Katie Boulter and Harriet Dart had a fiery exchange at the net after the British number one’s victory at the Nottingham Open.
Boulter completed a 6-3 7-5 win in the all-British match to reach her first WTA Tour-level semi-final, but as the players shook hands Dart had clearly taken exception to something.
She appeared to question her opponent’s professionalism, to which Boulter replied “It’s nothing personal. Mate, I do it every single match.”
Afterwards Boulter said in her on-court interview: “It was a battle out there. You could see how much it meant to me to get through that match.
“It’s awful playing a friend but I tried to play the ball and not the player. Today it was my day.”
Boulter was joined in the semi-finals by British number three Jodie Burrage, another debutant in the last four, after coming through a tight match against Poland’s Magdalena Frech.
The 24-year-old won five games in a row to take the first set, finishing it off with an ace.
But she looked up against it after requiring a medical time-out on her way to dropping the second, and fell a break down early in the third.

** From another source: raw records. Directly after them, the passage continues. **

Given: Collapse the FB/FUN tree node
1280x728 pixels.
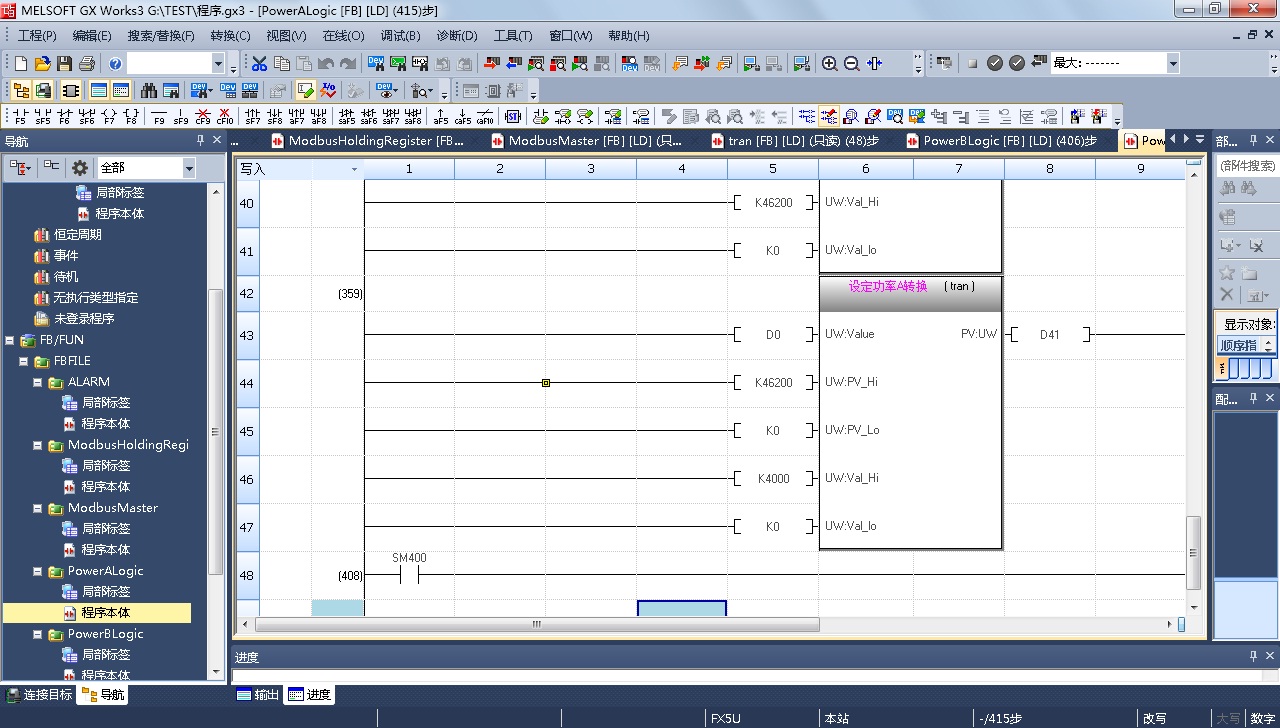Looking at the screenshot, I should point(10,340).
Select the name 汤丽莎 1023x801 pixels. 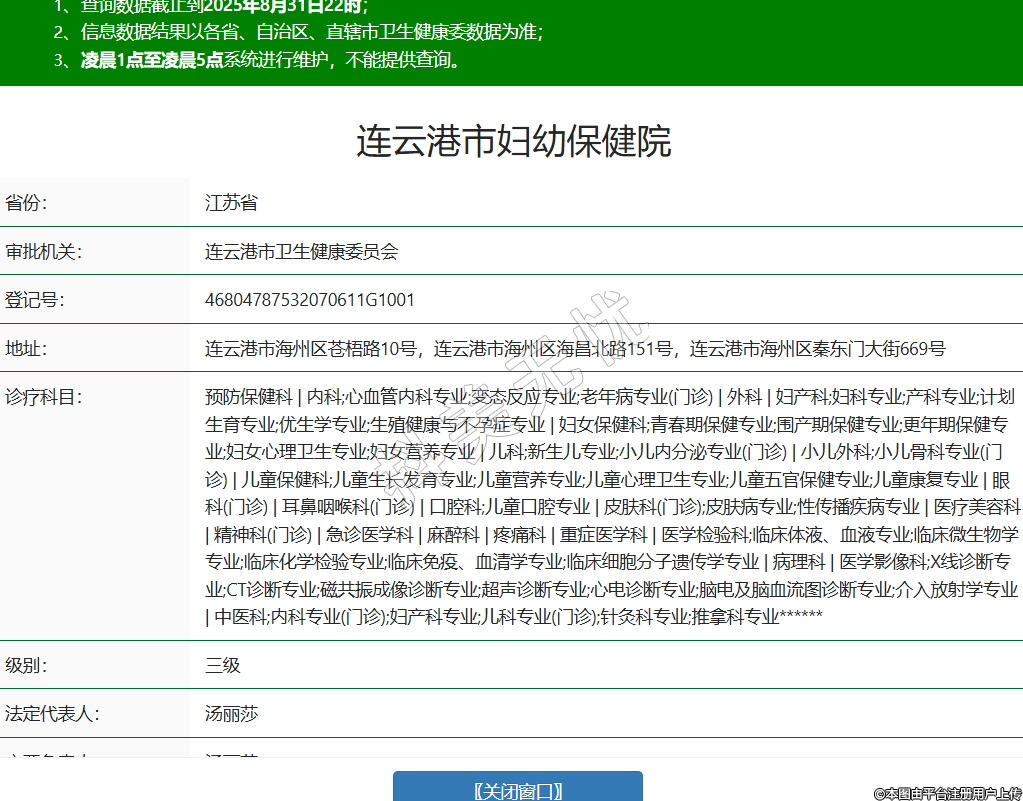(231, 715)
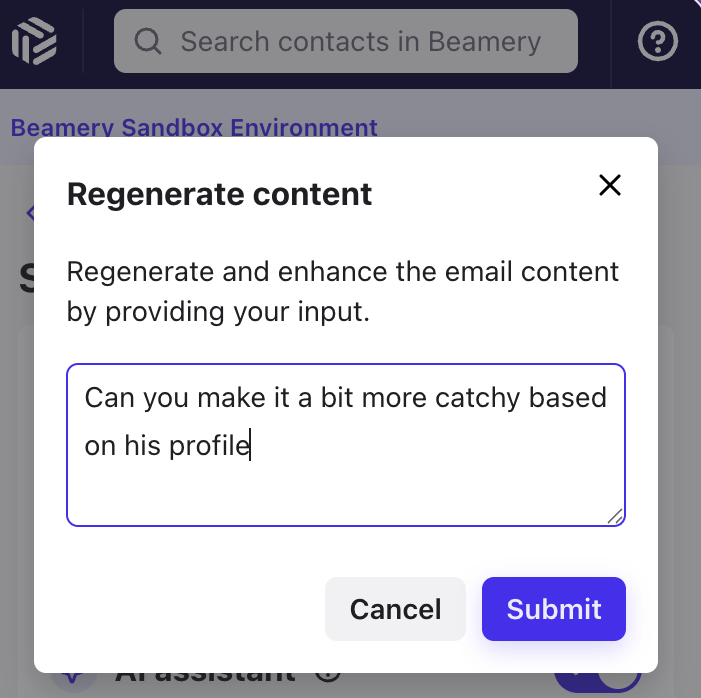
Task: Focus the Search contacts in Beamery field
Action: 346,41
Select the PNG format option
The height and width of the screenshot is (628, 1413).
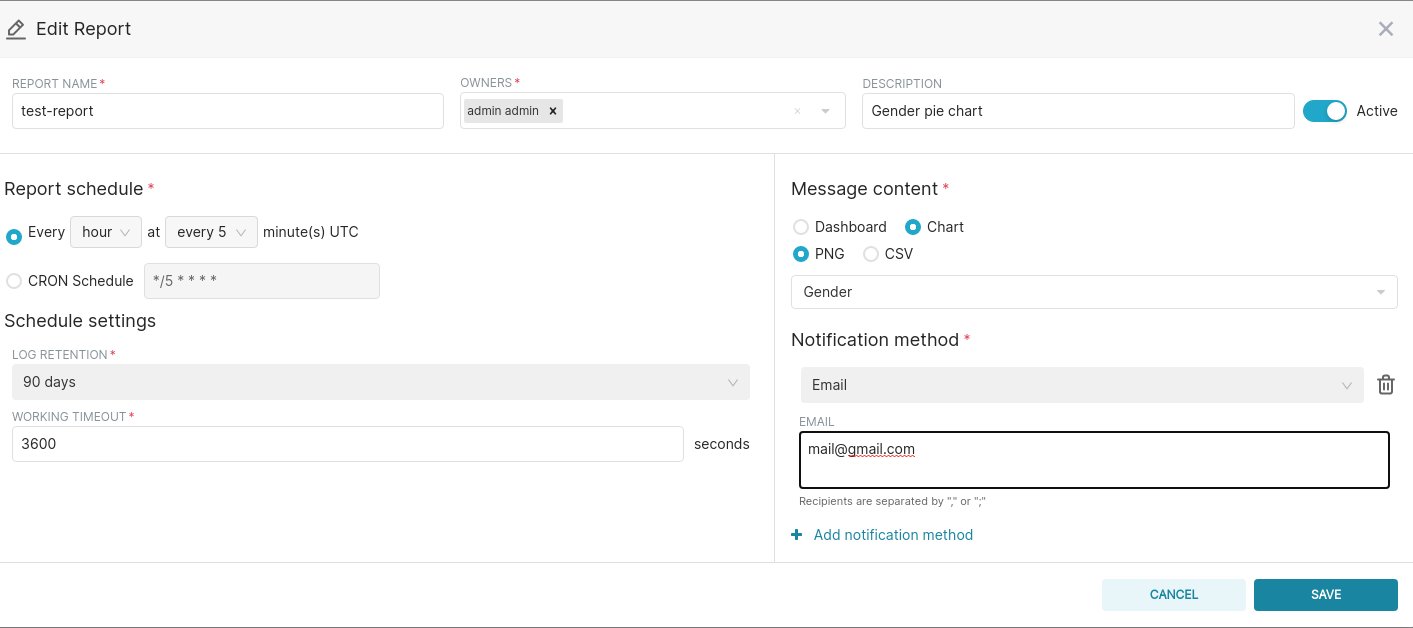tap(801, 254)
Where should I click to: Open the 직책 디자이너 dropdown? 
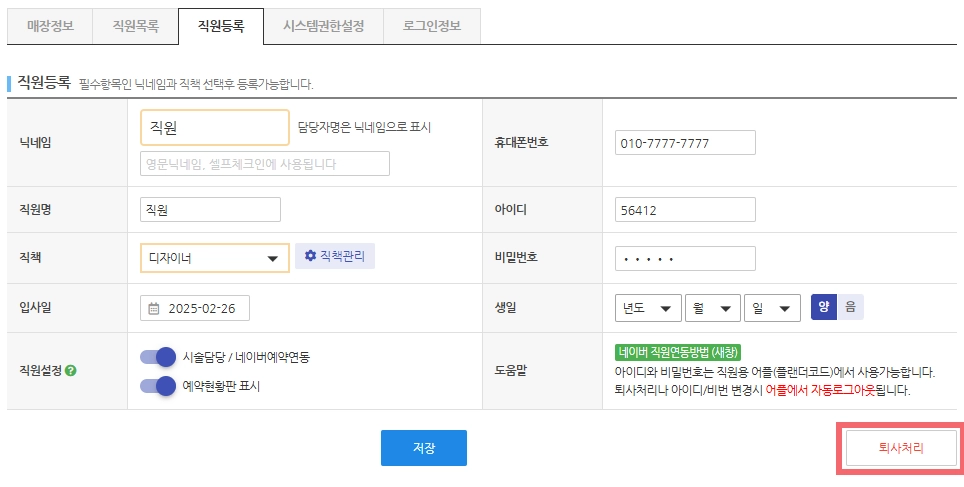point(215,258)
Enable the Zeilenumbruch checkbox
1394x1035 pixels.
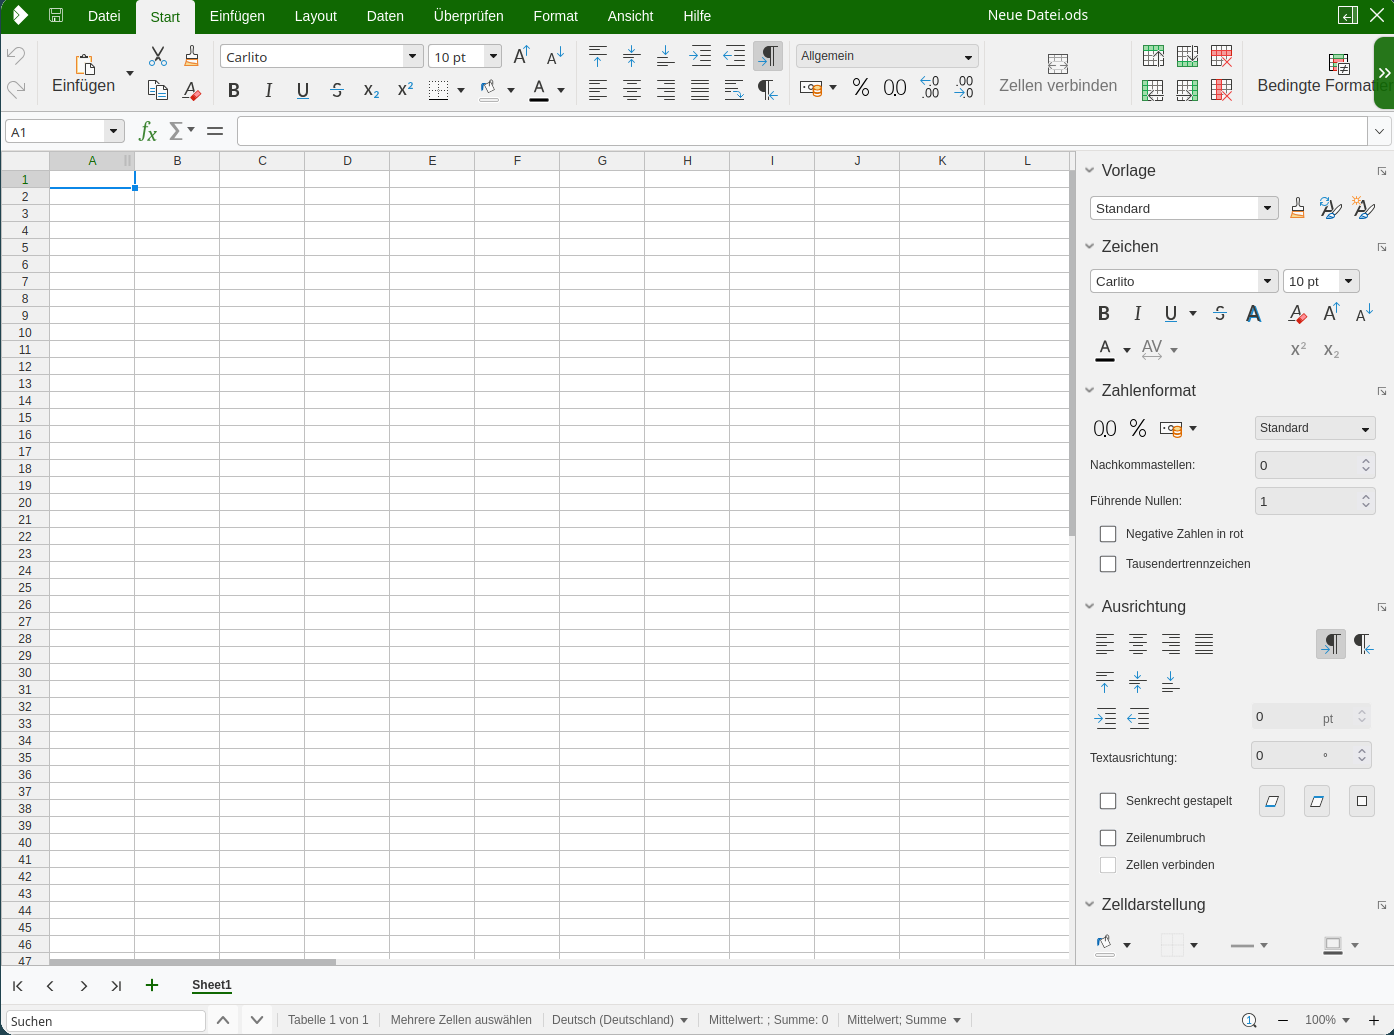(x=1108, y=838)
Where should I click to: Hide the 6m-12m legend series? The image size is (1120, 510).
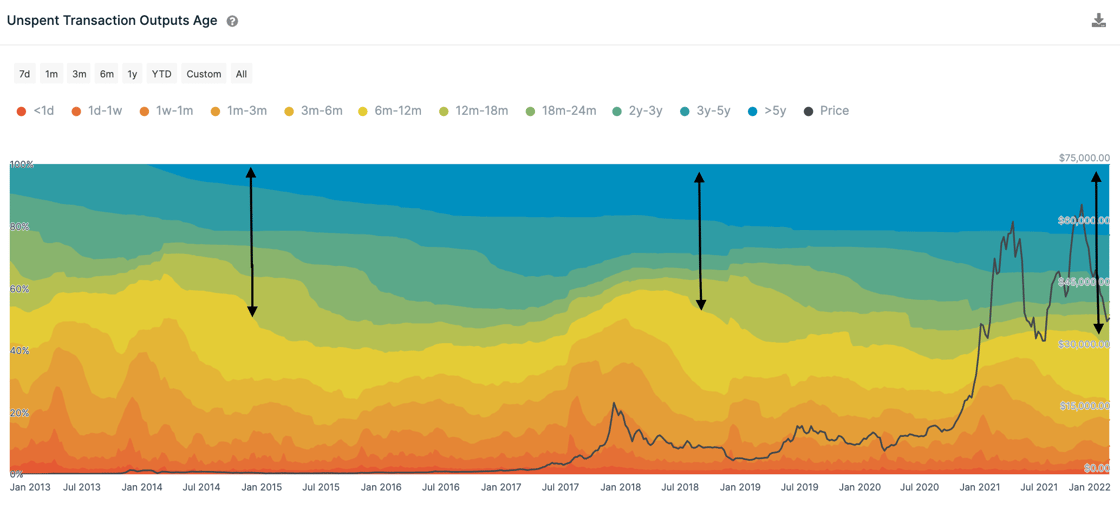(x=389, y=111)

However, Burrage broke straight back and went on to clinch a 6-2 3-6 7-5 victory in two hours and 21 minutes.
“I’m absolutely knackered now,” she said on court. “I wish I could stop playing three-set matches, but if it gets me the win, then I’ve got to grind through it.
“It was a really tough match. I am feeling it a little bit and in the second set, I was thinking too much about that and not about the tennis. Then I picked it up in the third set.
“This week has given me so much confidence. To come out and make my first semi-final in a WTA event, the confidence it gives me is massive and I will take it through to the next tournaments.”